Tragic true story about neighborhood that used to exist underneath New York's Central Park

A neighborhood used to exist underneath New York's Central Park

Central Park is one of the most iconic tourists destinations not just in the US, but the entire world.

The majority of people who have visited New York would have paid the famous park a visit.

And if you've been to the Big Apple and never visited Central Park, well you certainly need to swing by to see what it's all about on your next visit to the American city.

Beneath all the grass, paths and lake in Central Park, there is a whole lot of history that makes for interesting reading.

The park was built all the way back in 1858, and has since become surrounded by countless skyscrapers and large buildings.

Central Park in New York. (Getty Stock Photo)
Central Park in New York. (Getty Stock Photo)

Central Park wasn't always the tourist attraction it is today though, as it once acted as New York's countryside before it became so industrialised.

The area became home to about 1,600 people, including a predominantly Black community which bought plots on the land to develop into homes, churches and a school.

Thanks to the development, the area between New York's 82nd and 89th Streets and Seventh and Eighth Avenues became known in 1825 as Seneca Village, and drew in Irish and German immigrants who lived alongside the land's existing residents.

According to the Institute for the Exploration of Seneca Village History, Seneca Village had become 'a multi-ethnic community [including] African Americans, Irish, and German immigrants, and perhaps a few Native Americans' by the 1840s, and in 1855 the New York State Census reported approximately 264 individuals living in the village.

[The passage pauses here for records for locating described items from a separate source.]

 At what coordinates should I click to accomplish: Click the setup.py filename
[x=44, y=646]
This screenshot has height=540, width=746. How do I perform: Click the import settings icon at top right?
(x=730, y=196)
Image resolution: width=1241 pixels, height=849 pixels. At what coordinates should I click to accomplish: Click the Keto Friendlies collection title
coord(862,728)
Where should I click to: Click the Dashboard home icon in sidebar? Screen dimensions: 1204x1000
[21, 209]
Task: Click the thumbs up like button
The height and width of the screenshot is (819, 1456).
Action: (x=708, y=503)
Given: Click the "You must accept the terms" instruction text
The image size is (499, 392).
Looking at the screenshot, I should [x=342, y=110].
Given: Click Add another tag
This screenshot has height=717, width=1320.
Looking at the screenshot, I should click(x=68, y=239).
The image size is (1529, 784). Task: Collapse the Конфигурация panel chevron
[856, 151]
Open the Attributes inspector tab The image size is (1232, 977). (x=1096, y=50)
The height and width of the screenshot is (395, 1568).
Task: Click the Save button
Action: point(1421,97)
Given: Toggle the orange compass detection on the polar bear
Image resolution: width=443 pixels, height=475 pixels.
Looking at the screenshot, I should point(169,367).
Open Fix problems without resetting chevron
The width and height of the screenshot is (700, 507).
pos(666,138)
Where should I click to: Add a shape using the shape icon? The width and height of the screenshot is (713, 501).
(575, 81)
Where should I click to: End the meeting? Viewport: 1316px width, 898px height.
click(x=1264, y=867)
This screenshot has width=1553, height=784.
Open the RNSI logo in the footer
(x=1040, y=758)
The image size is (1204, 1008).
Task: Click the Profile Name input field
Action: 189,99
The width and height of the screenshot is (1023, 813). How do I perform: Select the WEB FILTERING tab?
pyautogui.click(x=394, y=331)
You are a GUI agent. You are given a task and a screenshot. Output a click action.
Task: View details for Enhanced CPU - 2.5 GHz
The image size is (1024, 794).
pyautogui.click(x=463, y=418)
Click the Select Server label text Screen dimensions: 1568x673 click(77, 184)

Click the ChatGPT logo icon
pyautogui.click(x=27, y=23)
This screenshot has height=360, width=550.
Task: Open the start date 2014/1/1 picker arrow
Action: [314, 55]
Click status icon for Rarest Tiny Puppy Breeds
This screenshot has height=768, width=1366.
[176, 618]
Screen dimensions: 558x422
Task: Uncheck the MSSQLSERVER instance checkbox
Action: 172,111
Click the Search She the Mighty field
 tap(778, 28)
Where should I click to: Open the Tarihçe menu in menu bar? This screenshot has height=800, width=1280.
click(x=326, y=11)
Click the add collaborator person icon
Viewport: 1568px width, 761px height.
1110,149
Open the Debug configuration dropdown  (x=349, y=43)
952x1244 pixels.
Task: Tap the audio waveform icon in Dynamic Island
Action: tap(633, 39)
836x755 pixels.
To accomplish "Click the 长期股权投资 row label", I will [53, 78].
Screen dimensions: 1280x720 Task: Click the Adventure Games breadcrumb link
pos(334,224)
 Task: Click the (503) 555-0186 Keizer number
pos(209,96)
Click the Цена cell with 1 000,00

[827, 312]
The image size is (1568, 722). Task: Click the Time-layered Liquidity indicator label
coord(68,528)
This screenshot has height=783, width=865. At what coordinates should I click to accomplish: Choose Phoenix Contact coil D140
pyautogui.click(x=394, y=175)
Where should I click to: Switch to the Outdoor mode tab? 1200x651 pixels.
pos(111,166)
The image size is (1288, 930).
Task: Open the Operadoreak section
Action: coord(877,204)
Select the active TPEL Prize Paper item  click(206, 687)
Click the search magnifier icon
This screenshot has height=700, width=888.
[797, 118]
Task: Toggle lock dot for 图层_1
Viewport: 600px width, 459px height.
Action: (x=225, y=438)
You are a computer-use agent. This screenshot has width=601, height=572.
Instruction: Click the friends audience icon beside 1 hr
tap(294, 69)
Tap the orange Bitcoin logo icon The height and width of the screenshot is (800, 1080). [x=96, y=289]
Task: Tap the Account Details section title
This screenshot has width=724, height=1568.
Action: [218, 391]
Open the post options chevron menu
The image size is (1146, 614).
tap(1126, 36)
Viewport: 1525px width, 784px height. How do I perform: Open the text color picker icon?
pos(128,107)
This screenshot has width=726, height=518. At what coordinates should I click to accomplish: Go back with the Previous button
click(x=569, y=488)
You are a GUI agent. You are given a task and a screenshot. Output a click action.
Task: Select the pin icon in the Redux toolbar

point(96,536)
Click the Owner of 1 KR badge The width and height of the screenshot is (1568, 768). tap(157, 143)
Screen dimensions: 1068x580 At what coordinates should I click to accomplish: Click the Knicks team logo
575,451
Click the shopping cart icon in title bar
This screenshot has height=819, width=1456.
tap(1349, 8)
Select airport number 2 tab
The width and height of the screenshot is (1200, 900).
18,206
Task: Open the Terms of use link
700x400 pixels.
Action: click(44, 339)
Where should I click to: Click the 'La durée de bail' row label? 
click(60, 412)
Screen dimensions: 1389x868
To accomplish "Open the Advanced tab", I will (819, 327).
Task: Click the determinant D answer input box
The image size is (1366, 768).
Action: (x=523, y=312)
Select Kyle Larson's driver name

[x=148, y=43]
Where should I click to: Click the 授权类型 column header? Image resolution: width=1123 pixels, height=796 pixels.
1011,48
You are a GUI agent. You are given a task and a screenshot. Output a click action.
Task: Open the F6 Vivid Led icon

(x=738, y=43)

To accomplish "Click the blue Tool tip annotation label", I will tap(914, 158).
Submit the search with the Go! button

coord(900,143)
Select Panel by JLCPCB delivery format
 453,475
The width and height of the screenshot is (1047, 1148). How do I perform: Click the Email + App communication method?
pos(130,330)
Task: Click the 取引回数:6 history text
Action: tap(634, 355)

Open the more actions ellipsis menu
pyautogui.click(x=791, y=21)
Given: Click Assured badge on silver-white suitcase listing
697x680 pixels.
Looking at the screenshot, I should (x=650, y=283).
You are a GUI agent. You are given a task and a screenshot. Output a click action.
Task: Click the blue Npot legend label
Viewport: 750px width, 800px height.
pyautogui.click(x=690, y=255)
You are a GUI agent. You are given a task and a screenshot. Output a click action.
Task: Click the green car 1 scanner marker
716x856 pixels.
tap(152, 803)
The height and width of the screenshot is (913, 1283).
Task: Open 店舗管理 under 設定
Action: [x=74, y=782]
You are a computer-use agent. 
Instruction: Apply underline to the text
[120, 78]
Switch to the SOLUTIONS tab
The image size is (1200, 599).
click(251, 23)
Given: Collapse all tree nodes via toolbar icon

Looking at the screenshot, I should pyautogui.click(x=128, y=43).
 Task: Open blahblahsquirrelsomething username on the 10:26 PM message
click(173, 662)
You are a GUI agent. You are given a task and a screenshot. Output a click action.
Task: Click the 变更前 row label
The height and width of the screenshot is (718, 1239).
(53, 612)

However, in spite of all of the work that had been done, New York City was able to take control of the land on 21 July, 1853 thanks to eminent domain - a power which allows the federal government to acquire property for public use.

The Seneca Village. (MoMA/Aerial Archives)
The Seneca Village. (MoMA/Aerial Archives)

The US' Department of Justice explains the eminent domain 'appertains to every independent government' and 'requires no constitutional recognition'.

Once they had control of the land, New York City dubbed it 'the Central Park'.

In a bid to learn more about the history of the land beneath the park, archaeologists conducted excavations at Seneca Village in the summer of 2011 following research on the site which began years prior.

Today, Central Park covers a space of 843 acres and welcomes more than 42 million visitors annually. The City of New York has enlisted the help of the Central Park Conservancy to help care for the park, with more than 300 Conservancy employees working to tend to the park's 'maintenance, restoration, and architectural needs'.

The conservancy spends as much as nearly $78 million each year into 'protecting and improving' the park, with the money coming 'primarily by individual donations'.